The Tennessee Titans were prepared to do almost anything to try to move the ball against the Pittsburgh Steelers on Sunday. It turned out that was too much.
“I think, in retrospect in talking with the offensive staff, I think we had a little too much going in (with) the game plan,” Fisher said Monday. “You know what that is? That is kind of a reflection of how far (Vince Young) has come at the position.
“It was a bad day offensively.”
In this case, it’s easy to imagine that less might actually have been more because it’s difficult to imagine that the Titans could have turned the ball over any more than they did in their 19-11 defeat  at LP Field.
In all there were four lost fumbles – one each by quarterbacks Young and Kerry Collins, running back Chris Johnson and kickoff returner Marc Mariani – and three interceptions – two by Young, one by Collins.
It was the most giveaways in a game by Tennessee since Nov. 19, 2000 – when it coughed it up seven times against Cleveland. That day included three interceptions thrown by quarterback Steve McNair and four lost fumbles, two of them by McNair.
The Titans came from behind twice in the second half (first from seven points down and then from three) that day and eventually won 24-10.
There were three distinct differences between that one and what took place Sunday.
• McNair was in his seventh year in the league and his fifth straight as a starting quarterback. Young is just now in his fifth season and has spent roughly half his career as a backup.
• Pittsburgh has a well-established tradition as one of the league’s top defenses as opposed to the Browns, who were in their second year of reestablishing the franchise.
• Finally, with a little less than 15 minutes to play against Pittsburgh the Titans trailed by 16 points, 19-3.
Tennesssee overcame the Browns and all those giveaways a decade ago by simplifying. After a scoreless first half, they ran the ball 24 times and threw it just eight (and were sacked once) in the final two quarters.
That was not possible against the Steelers because of the difference on the scoreboard and the difficulty in trying to move the ball against a defense that has allowed the fewest rushing yards in the NFL over the past nine seasons and was the AFC’s best against the run in 2009.
Collins attempted 25 passes in the fourth quarter.
So while Young, now in his fifth year, might have been prepared to practice a lot of different things during the week, but the fact that the he is still not a skilled practitioner of all aspect of the quarterback position prompted the decision to go with Collins in the fourth quarter.

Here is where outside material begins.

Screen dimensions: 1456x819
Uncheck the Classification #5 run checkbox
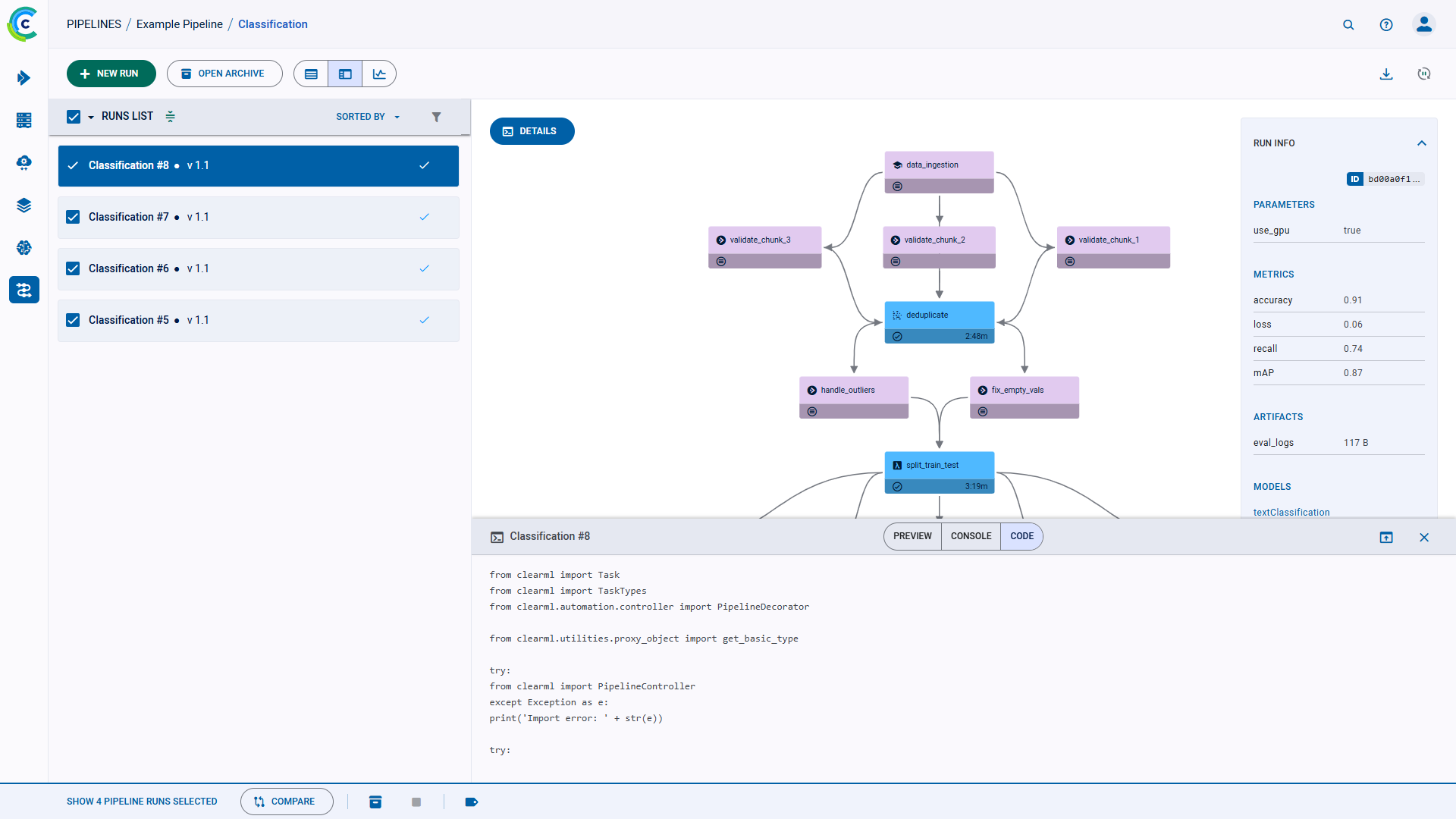pyautogui.click(x=73, y=320)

“We needed to throw it to catch up and have a chance to win,” Fisher said. “Kerry’s had a lot more experience with (Pittsburgh’s) defense. In time, Vince will be able to do those kind of things.”
• On the subject of the quarterback switch, Fisher said Monday – as he did Sunday – that Young remains the team’s starting quarterback.
“I made the decision,” Fisher said. “There’s no carryover. (Young) is our starter. He doesn’t need to look over his shoulder. “
• Fisher did not fault defensive end Jacob Ford for his inability to make a block on Pittsburgh punter Daniel Sepulveda, who eventually saved a touchdown when he forced Mariani out of bounds after a 38-yard return in the first quarter.
“He had a different responsibility,” Fisher said. “He was hustling down and when he saw Marc break … he had to reverse his field. He just didn’t have a chance to make that block.”
• Fisher expressed disappointment with the officiating on several moments in the contest. They were:
-- The holding penalty that negated Johnson’s 85-yard touchdown run. “It was a hold. It’s one that if you’re going to call them then call them every single time. It wasn’t the only hold in the ballgame. It just happened to be one that was called on us at a wrong time.”
-- The fact that no penalty was called when Young was slammed to the ground on a third-quarter sack. “You say, ‘Well, if that happened to (Tom) Brady, or that happened to so and so or so and so, there would have been seven flags on the field.’ Yes, probably. Why wasn’t there one Sunday? I don’t know.”
-- On Troy Polamalu’s leap over the line of scrimmage to stop Collins for a loss of one yard on first-and-goal from the Steelers’ 1. “As long as you’re not in the neutral zone or over the neutral zone when the ball is snapped it’s OK. … There’s no way he was not in the neutral zone.”